No wonder that winter was so damn hard.
And that brings us to today. Photos on my Instagram feed already show snow falling in other parts of the country where distant friends react with varied excitement or dread. The mornings have already become blanketed in cold, the ground in frost. A jacket and thin gloves no longer cut it when leaving the house. The heater hums a comforting song in the basement. The dark creeps in.
And it’s only going to get worse. Winter is coming.
For me, where that dread of pushing through the slowed pace of the dying season once took a hardened fortitude, now lies a different sort of concern, yet a similar pushing back against the forces of winter. Although my physical efforts are severely compromised, I’m still driven to keep at it as much as I can, to keep mind and body as strong as possible, but that entails working against the cold with new obstacles created by the effects of chemotherapy treatment, the incredibly sensitivity to cold. I feel driven inside to the comfort and warmth of the gym treadmills, but that still demands a bike ride through the darkened cold to get there, and a subsequent ride home. The comfort of my home beckons me to a state of consistent passivity, against my need to push back and remain strong. I could, of course, throw down the cancer card and hide under the covers until it all passes, but I know that’s just not going to happen, that the feelings of regret and defeat would far outweigh the benefits of warm skin, soft morning music, slow risings and ceaseless passivity. No….that’s not how it’s going to work.

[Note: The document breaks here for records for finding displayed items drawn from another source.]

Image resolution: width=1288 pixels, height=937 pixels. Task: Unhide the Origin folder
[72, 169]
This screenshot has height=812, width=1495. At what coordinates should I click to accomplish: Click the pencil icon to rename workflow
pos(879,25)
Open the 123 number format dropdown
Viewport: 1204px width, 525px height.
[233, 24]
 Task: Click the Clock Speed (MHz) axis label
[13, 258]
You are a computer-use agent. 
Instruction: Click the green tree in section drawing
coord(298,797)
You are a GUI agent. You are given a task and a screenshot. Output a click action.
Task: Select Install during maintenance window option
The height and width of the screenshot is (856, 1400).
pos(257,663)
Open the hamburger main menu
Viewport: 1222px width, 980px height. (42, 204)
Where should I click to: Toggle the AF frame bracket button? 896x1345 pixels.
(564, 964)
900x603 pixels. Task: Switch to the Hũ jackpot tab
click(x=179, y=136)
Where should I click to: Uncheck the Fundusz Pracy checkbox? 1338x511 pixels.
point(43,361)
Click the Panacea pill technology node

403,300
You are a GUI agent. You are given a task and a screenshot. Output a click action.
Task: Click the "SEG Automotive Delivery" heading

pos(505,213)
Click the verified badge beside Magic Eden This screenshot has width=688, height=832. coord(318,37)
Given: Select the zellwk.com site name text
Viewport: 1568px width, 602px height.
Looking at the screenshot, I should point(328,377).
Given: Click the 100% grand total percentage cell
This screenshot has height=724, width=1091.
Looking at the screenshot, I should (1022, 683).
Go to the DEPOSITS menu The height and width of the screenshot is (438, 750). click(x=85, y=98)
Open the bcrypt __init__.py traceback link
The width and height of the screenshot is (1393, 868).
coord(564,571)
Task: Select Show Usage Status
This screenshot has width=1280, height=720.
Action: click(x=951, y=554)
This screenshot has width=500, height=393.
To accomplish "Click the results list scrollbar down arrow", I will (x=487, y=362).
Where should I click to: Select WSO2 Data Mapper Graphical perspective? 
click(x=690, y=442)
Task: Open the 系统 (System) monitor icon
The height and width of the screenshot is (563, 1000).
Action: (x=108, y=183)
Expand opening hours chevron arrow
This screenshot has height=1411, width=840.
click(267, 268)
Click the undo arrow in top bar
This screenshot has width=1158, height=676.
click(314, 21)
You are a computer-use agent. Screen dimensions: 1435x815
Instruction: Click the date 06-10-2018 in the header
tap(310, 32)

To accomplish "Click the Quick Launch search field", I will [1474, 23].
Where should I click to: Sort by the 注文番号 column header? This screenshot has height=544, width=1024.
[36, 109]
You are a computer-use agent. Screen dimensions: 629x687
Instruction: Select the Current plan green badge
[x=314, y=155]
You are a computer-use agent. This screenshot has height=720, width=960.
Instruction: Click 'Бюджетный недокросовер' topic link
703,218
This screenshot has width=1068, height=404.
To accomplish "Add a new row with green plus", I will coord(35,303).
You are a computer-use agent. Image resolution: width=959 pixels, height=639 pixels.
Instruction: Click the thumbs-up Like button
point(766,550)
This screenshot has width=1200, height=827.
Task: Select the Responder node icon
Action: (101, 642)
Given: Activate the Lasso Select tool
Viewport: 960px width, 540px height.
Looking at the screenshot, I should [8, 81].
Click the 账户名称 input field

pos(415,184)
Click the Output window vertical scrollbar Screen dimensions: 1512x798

Winter is coming…and it’s going to be yet another battle. Despite the conclusion of last year’s winter, I still came out on top. I still battled through and made it back into the sun with a shirtless run as a gesture of victory, and this winter is going to be no different, though my battles may be. I will be rallying against the continued accumulation of chemotherapy, the freakishly problematic side effects of cold sensitivity, the need to remain as strong and healthy as possible against the darkened mornings, and the general desire to curl up on the couch with a cup of coffee as companionship instead of the feelings of accomplishment that come with battling through adversity.
No…we’re going to make it through again, in some form or another. Because when winter comes and the cold cuts deep, there is only one thing to do. Run faster.
Cancer or Cold. I’m going to make it back into the sun again.